Sin embargo, la delicada situación económica que atravesaba su familia la mantuvo alejada de las aulas durante varios años, en los que trabajó como maestra y bibliotecaria. No fue hasta 1896, con 35 años, cuando pudo retomar los estudios, matriculándose en la Universidad de Stanford.
Stevens, que descubrió los cromosomas XY y los misterios de la diferenciación sexual, es un ejemplo perfecto de los genios poco conocidos que ayudaron, gracias a su esfuerzo y su creatividad, a dar forma al mundo que conocemos.
La primera gran genetista
Tras examinar con minuciosidad diferentes insectos, como los escarabajos y gusanos, concluyó que los cromosomas en algunas especies son diferentes según los sexos.
Después de constatar que los cromosomas existen como estructuras parejas en las células, en vez de largos bucles o hilos, Stevens también estableció la diferencia entre dos clases de espermatozoides: los que poseen el cromosoma X, que determinan el sexo femenino, y los que tienen el cromosoma Y, asociados al masculino.
La idea de las parejas fue clave por algo más, Stevens se percató de que las mujeres tenían veinte pares de cromosomas grandes y los hombres 19 pares grandes y otra formada por uno grande y otro pequeño. Hoy sabemos, como nos han repetido en el colegio innumerables ocasiones, que tenemos 23 pares, pero la historia de como los encontramos merece un post en sí mismo. Stevens, además, llegó a la conclusión de que la diferenciación sexual dependía de la existencia de dos tipos de espermatozoides, cada uno con un cromosoma distinto (X o Y).

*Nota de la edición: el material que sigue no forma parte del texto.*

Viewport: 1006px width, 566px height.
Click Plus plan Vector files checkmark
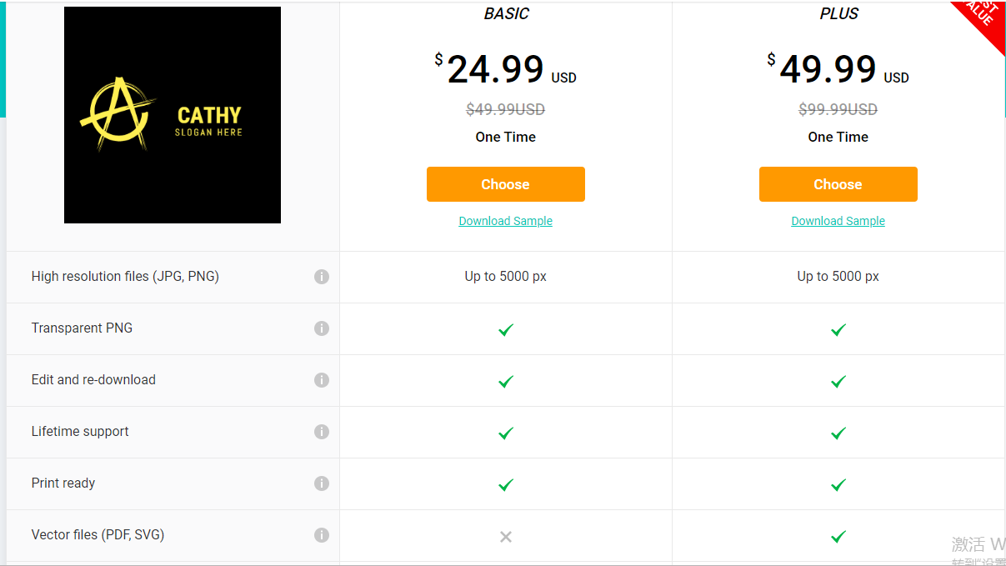(838, 537)
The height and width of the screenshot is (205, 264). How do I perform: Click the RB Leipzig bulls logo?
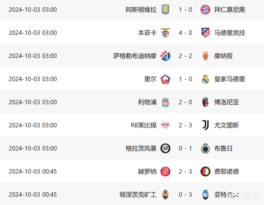tap(165, 125)
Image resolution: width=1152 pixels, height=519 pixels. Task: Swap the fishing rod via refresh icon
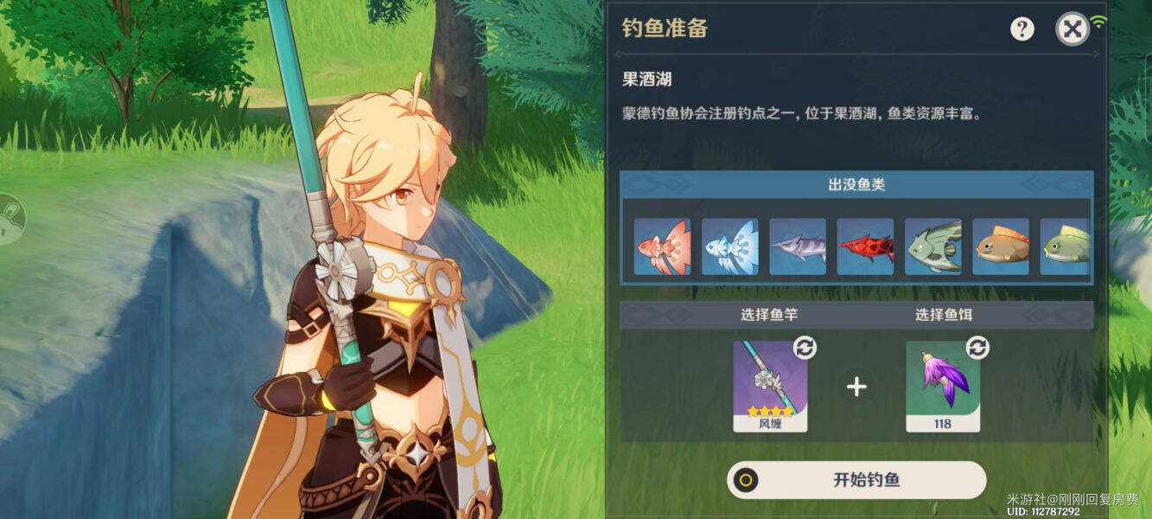tap(805, 348)
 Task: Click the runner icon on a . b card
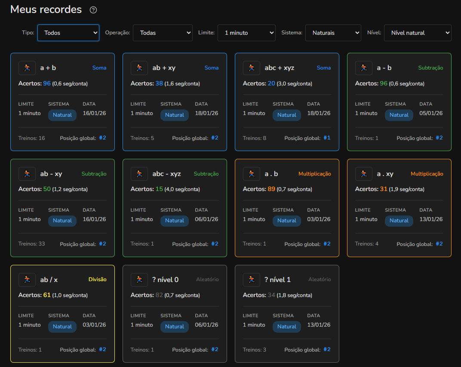(252, 174)
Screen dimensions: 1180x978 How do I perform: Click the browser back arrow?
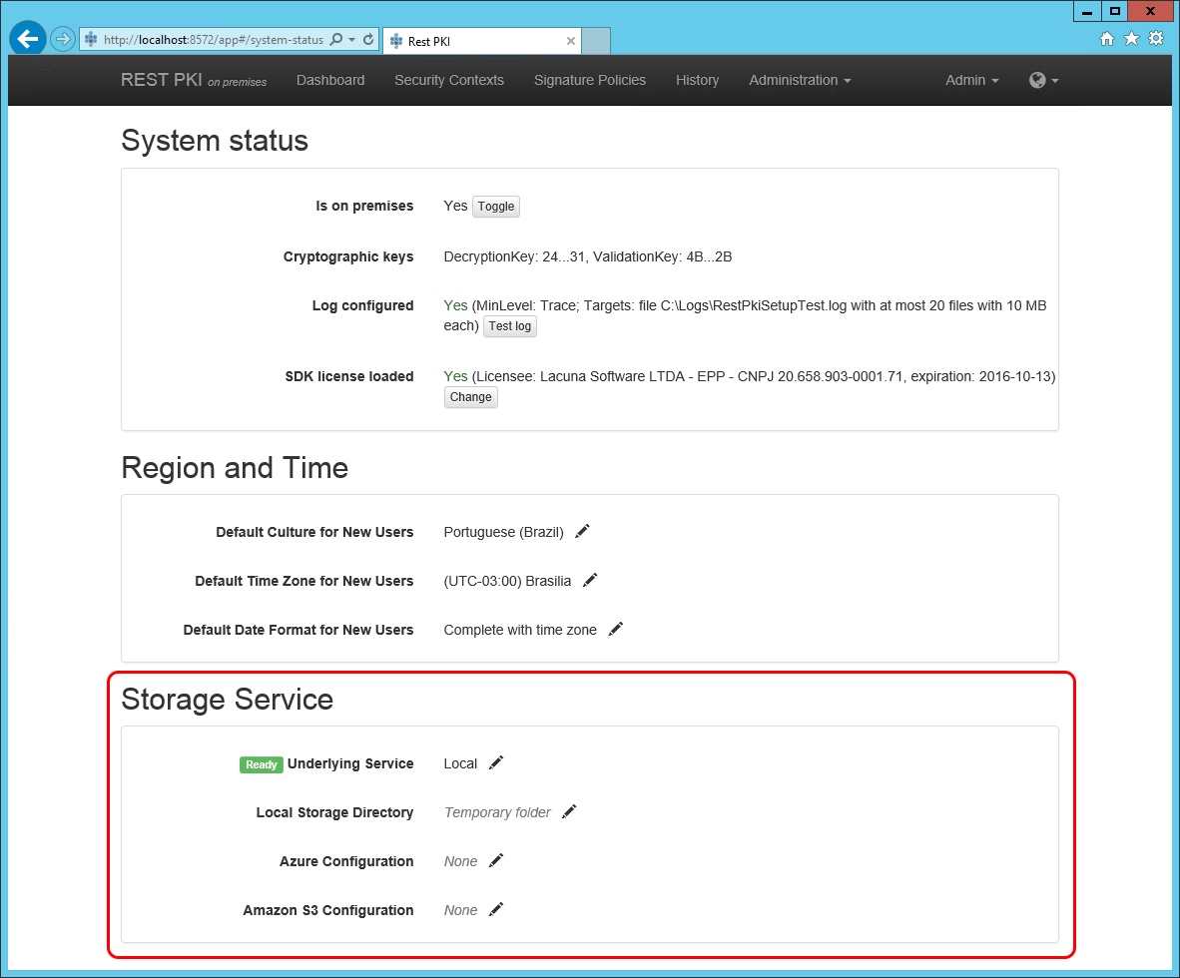point(27,38)
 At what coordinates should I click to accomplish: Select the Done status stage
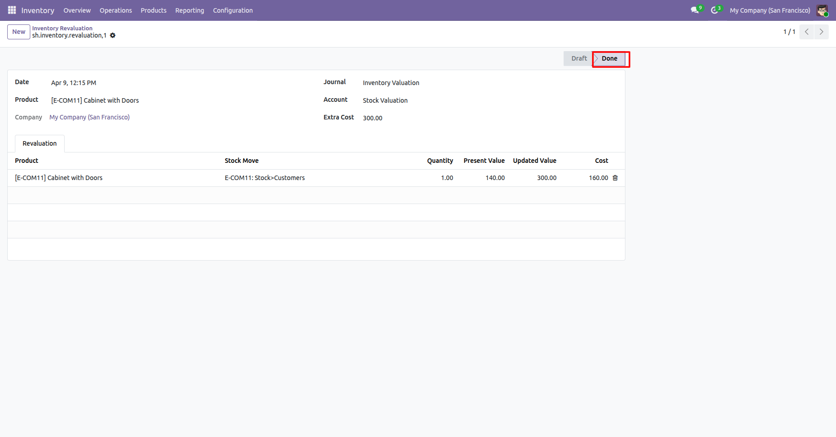[609, 58]
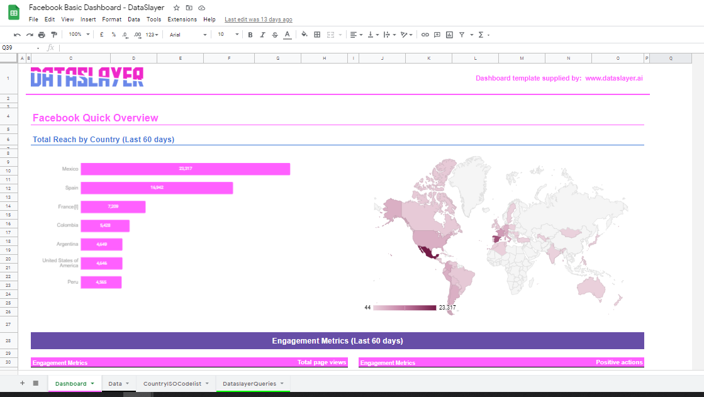Click the Undo icon in toolbar
The image size is (704, 397).
17,35
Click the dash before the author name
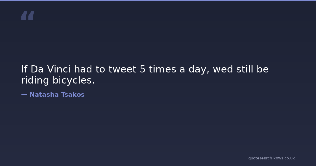Screen dimensions: 316x166 [24, 95]
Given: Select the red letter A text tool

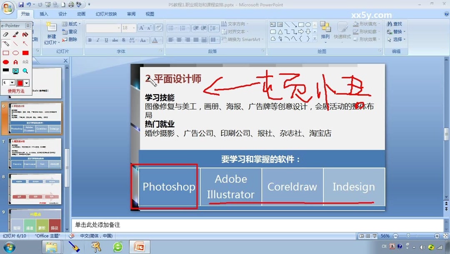Looking at the screenshot, I should [15, 62].
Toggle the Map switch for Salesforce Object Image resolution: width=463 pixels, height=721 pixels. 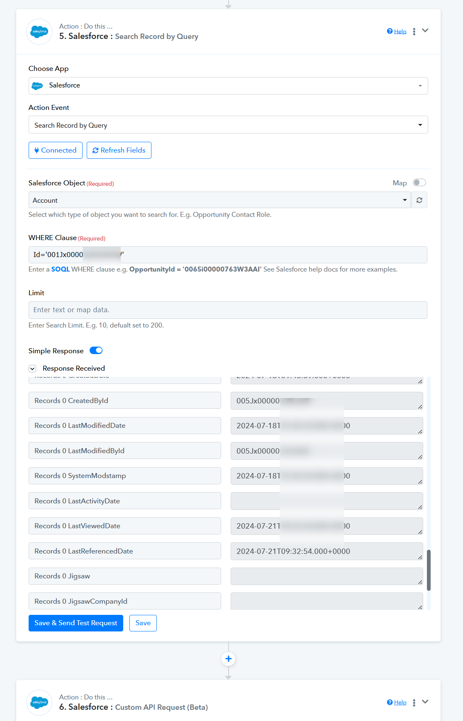pos(419,183)
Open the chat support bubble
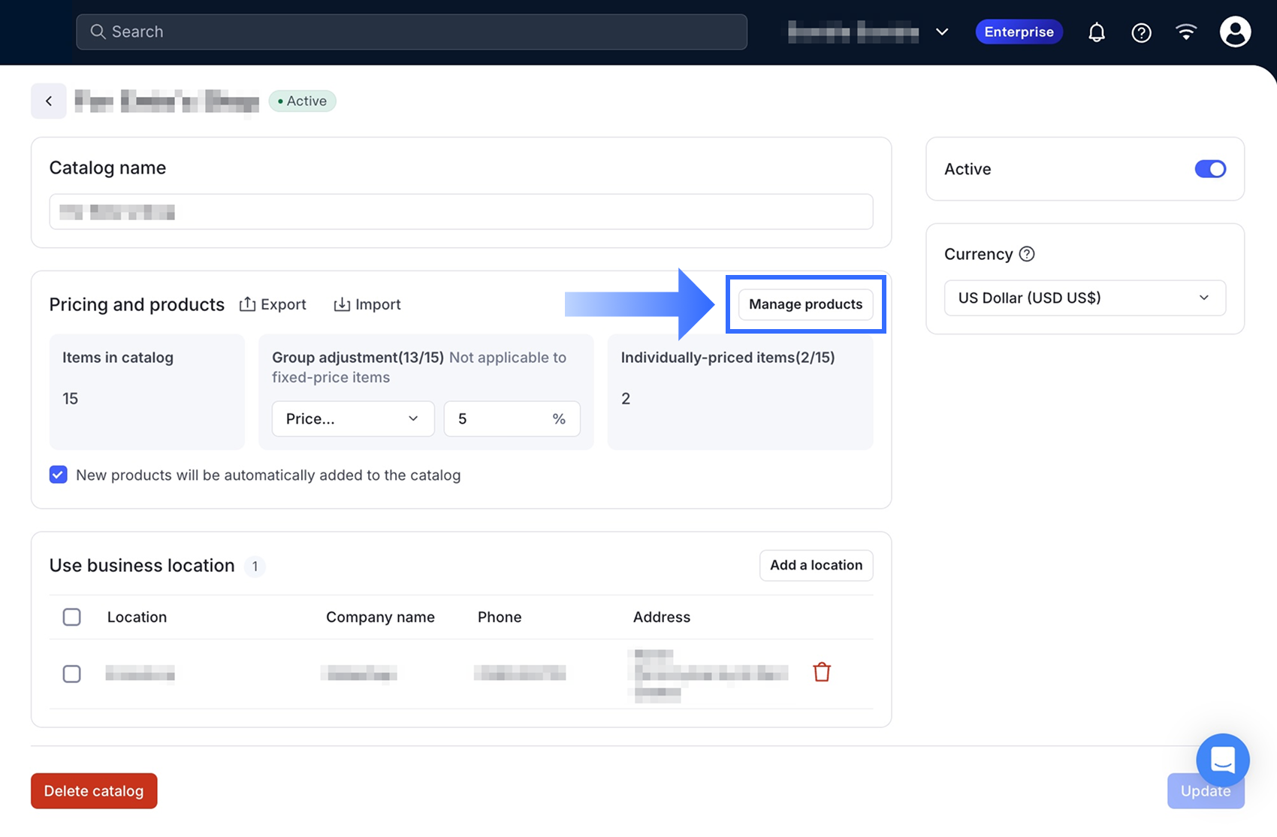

Stevens murió muy joven, en 1912, a causa de un cáncer de mama. Eso le impidió acceder a la cátedra que había sido creada para ella en el Bryn Mawr College y, presumiblemente, recibir el premio Nobel. Un premio que habría sido más que merecido y que habría dejado negro sobre blanco el brillante papel de la mujer en la ciencia de principio de siglo XX. Un papel que se nos olvida muy a menudo.